> _Your objective_
In the records, rename "Eraser" to "Brush" in everything from the line containing "The width and height of the screenshot is (764, 393)." down to the line containing "Action: 331,288", and give those lines again with nothing else changed.

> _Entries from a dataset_
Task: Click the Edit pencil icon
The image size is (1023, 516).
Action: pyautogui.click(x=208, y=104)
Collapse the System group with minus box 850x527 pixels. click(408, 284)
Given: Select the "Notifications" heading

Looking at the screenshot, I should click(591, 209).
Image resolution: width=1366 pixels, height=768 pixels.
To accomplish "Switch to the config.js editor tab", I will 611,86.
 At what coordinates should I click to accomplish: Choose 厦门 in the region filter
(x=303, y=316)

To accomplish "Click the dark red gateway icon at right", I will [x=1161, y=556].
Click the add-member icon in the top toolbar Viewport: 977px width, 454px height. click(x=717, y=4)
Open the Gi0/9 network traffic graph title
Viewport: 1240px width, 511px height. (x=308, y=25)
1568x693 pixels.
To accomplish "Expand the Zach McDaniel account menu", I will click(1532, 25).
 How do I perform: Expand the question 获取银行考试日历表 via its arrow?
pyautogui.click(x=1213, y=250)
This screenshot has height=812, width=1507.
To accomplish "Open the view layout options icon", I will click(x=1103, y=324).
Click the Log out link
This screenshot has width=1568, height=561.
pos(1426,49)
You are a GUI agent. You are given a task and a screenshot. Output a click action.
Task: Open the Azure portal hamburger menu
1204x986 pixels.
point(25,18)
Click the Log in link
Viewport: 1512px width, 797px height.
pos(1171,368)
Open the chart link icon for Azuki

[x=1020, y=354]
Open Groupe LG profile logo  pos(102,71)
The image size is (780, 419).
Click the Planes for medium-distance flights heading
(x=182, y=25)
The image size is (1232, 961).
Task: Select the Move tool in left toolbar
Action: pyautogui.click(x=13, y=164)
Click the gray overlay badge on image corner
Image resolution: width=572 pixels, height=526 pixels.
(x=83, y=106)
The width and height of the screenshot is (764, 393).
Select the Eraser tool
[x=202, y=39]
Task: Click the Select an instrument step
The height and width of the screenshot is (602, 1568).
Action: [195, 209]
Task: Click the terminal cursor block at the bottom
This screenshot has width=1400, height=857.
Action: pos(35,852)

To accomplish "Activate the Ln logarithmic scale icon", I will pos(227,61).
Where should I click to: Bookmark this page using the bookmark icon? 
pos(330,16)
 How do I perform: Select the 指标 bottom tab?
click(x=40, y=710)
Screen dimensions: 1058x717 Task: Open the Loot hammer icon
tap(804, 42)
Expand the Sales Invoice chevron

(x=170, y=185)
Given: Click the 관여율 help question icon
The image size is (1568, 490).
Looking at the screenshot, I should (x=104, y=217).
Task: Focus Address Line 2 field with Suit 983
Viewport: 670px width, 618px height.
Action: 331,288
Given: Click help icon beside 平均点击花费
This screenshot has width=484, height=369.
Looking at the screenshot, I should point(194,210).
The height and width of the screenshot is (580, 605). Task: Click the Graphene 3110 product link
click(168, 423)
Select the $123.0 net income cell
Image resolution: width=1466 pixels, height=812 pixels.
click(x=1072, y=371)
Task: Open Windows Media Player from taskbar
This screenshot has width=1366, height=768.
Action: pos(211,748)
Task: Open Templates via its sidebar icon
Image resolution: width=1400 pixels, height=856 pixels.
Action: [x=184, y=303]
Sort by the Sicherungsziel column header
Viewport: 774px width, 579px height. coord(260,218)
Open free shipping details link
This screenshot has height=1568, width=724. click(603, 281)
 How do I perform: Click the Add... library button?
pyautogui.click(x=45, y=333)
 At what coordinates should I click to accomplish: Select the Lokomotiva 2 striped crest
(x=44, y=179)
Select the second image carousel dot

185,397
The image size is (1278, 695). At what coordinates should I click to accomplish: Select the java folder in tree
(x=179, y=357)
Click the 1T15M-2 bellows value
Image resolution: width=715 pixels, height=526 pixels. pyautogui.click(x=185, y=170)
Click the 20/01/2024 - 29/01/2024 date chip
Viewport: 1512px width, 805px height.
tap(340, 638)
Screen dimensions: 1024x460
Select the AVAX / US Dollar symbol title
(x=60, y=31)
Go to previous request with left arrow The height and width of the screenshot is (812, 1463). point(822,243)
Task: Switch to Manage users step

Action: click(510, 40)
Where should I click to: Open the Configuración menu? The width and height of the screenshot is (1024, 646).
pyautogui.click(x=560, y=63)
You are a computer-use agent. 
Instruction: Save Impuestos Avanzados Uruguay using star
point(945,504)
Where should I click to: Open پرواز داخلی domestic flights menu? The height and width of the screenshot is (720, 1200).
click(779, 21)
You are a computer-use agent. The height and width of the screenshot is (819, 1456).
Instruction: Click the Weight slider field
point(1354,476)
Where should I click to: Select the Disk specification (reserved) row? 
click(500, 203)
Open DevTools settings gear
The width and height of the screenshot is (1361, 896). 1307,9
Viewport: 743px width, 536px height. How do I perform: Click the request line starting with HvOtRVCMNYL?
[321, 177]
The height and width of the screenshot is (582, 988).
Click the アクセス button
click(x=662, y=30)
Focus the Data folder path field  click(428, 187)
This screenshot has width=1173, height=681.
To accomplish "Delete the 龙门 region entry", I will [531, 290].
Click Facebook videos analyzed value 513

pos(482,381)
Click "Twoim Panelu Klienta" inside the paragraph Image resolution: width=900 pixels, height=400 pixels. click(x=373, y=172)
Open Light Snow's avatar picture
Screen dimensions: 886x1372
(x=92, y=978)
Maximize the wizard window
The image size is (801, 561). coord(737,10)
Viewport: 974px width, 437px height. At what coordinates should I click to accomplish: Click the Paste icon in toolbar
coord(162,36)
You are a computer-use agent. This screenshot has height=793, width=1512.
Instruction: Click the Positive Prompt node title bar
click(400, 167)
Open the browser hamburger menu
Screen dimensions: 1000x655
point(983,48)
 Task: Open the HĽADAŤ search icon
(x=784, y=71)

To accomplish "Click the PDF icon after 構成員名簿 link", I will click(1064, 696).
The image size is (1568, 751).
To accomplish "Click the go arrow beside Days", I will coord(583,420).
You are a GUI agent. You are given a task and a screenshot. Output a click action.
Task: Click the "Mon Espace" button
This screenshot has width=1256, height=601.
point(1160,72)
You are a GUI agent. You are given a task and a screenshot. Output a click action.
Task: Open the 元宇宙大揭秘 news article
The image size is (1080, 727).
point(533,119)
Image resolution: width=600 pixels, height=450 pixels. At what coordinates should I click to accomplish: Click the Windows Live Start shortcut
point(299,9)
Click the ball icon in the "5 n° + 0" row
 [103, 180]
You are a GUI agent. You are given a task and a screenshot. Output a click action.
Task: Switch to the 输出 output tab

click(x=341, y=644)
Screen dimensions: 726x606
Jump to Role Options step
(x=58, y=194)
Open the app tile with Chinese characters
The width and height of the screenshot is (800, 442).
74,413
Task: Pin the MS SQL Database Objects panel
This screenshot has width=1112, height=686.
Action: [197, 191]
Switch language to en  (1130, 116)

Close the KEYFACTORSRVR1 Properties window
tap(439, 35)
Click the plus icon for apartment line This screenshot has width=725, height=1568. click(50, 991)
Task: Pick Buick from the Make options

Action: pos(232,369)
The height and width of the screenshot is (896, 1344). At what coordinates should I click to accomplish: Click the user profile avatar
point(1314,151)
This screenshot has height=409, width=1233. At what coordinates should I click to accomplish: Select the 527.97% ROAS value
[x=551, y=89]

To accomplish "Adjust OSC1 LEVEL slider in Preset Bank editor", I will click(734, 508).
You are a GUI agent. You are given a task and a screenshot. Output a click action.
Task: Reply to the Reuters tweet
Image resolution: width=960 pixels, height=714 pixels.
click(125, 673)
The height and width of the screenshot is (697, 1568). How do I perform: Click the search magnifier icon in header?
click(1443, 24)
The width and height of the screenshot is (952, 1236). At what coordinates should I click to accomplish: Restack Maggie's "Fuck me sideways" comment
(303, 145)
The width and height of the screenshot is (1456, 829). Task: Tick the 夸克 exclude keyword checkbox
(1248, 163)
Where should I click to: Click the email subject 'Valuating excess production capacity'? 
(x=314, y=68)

> _The completed task_
The width and height of the screenshot is (764, 393).
Select the Brush tool
[x=202, y=39]
Task: Click the Select an instrument step
The height and width of the screenshot is (602, 1568).
Action: [195, 209]
Task: Click the terminal cursor block at the bottom
This screenshot has width=1400, height=857.
Action: pos(35,852)

To accomplish "Activate the Ln logarithmic scale icon", I will pos(227,61).
Where should I click to: Bookmark this page using the bookmark icon? 
pos(330,16)
 How do I perform: Select the 指标 bottom tab?
click(x=40, y=710)
Screen dimensions: 1058x717 Task: Open the Loot hammer icon
tap(804, 42)
Expand the Sales Invoice chevron

(x=170, y=185)
Given: Click the 관여율 help question icon
The image size is (1568, 490).
Looking at the screenshot, I should (x=104, y=217).
Task: Focus Address Line 2 field with Suit 983
Viewport: 670px width, 618px height.
Action: 331,288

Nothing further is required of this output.